The Bat Mitzvah I Never Had

I'm writing this in a coffee shop as my daughter meets for the first time with our rabbi to study Torah for her bat mitzvah. She's well prepared. We've reviewed all of the parshas up to her portion, and she read her parsha (Behar) on her own over this past week.

I feel like a pro, having already shepherded one child through this process, but what I don't feel is a sense of nostalgia for my own bat mitzvah ceremony. Why?

I didn't have one.
Those of you who've only known me as an adult may be thinking....


But anyone who knew me as a tween is thinking...




My "blunder years" were awful, and every shy, reticent, introverted, misanthropic, angry bit of me was multiplied 1,000-fold. I have look back on those years and wondered if I could have been "forced" to do it and thus risen to the occasion? Maybe, but I certainly don't blame anyone for not waging that fight with me. I would not be moved.




I've "done" all the rituals, though.

The first time I chanted Torah was August 28, 2004, parsha Ki Teitzei
From the archives of Go West. Young Jew (8/31/04)
I'm still riding high from my Torah reading this past shabbat. I admit to being very nervous about the whole thing. I was fine through most of the morning service, until the Torah service started. As soon as the Torah was taken out of the ark, I could feel my heart racing and my hands start to sweat. I had my paper with the portion on it tucked into my siddur. I took it out to glance at it, and I swear it was like I'd never seen it before, even though I'd listened to the tape probably 50 times and was hearing the trope in my dreams.

Here I was, reading from a Torah that had been saved from Prague before WWII, a Torah that is identical in every way to every other Torah scroll around the world, THE Torah. It was such a different experience than reading from a Chumash or Tikkun. I hit every note, got every word right, needed no prompting, and when I was done looked up into the faces of a very proud father, husband and mom. The gabbai and the rabbi were both pretty amazed, and then the rabbi told the congregation that it was my first time layning, and everyone gasped. He also told them that I'd never had a bat mitzvah and then did the misheberach for a bat mitzvah girl and people sang Simon Tov u'Mazal Tov.
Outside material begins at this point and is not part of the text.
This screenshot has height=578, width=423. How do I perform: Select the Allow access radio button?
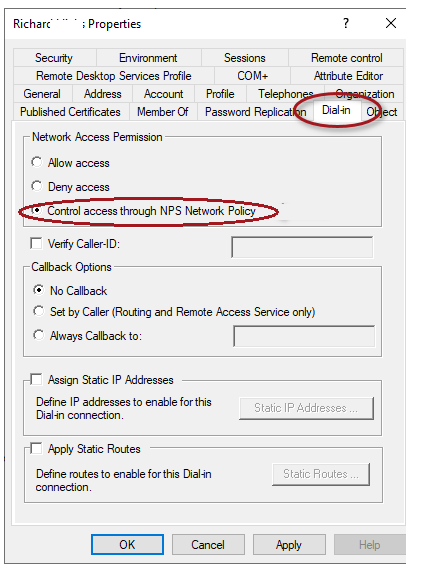tap(37, 162)
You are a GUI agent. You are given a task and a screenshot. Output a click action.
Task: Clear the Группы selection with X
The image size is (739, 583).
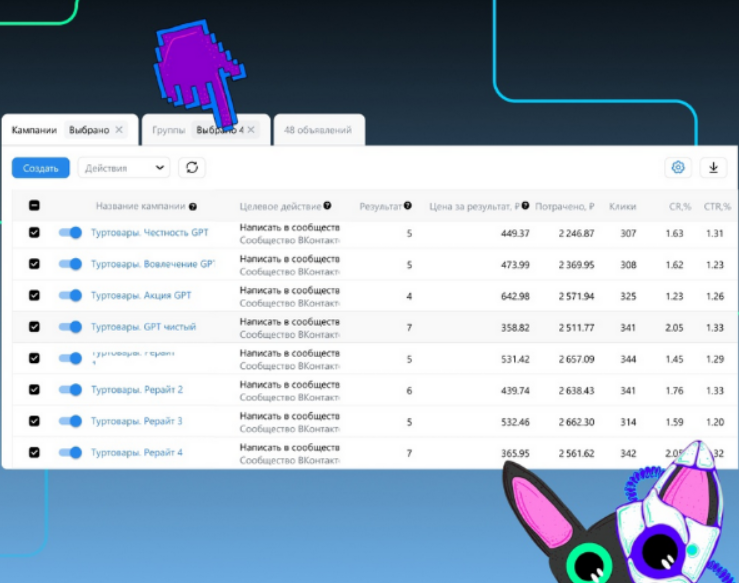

Was that my bat mitzvah ceremony? I suppose we could count it as such. My parents were there, and I know they were very, very happy to see their one and only child on the bimah, chanting Torah. And I studied the heck out of that portion. I could chant it right now (which would be awkward in this Starbucks with the couple sitting next to me doing their New Testament bible study.)

Several people who've heard that I did not "have" a bat mitzvah at  age 12/13 have suggested that I have one now. Why not age 43, 30 years late? I've always said no. Why?

There have been so many Bat Mitzvah moments...

  • My first aliyah was on the Congregation Har Shalom bimah, on May 24, 2003, with a 7-day-old Ellie in my arms receiving her Hebrew name.
  • I've always been a practitioner of Judaism, though I got real about being a student (and teacher) of it when I moved to North Dakota in 1994 and had to represent "my people" to my classmates, many of whom had never met a Jew before. You really learn when you teach. 
  • I've read every parsha and turned the Torah over and over again, looking for its secrets and finding my own voice to add to the chorus of Israel, those who struggle with this wonderful, terrible, people-defining and people-dividing book.
  • For 7 years I was a professional Jewish educator, teaching Hebrew High and then serving as the director of our synagogue's religious school. I lived my Judaism out loud, and I carry the lessons of those years -- some of them very heavy -- with me each day. [Any scars from that adventure are healed each time I run into an old student (as I did tonight) and remember what I taught them and what they taught me.]
  • I have taken on and shed mitzvot over the years wavering from
blatant disregard (I Don't Want Your God!)
to
do-it-yourself observant-ish (God Said So!)
to
spiritual atheism (Judaism Without God)

Too many developmental milestones have come and gone for me to "become" a daughter of the commandments.

Besides, it's someone else's turn now.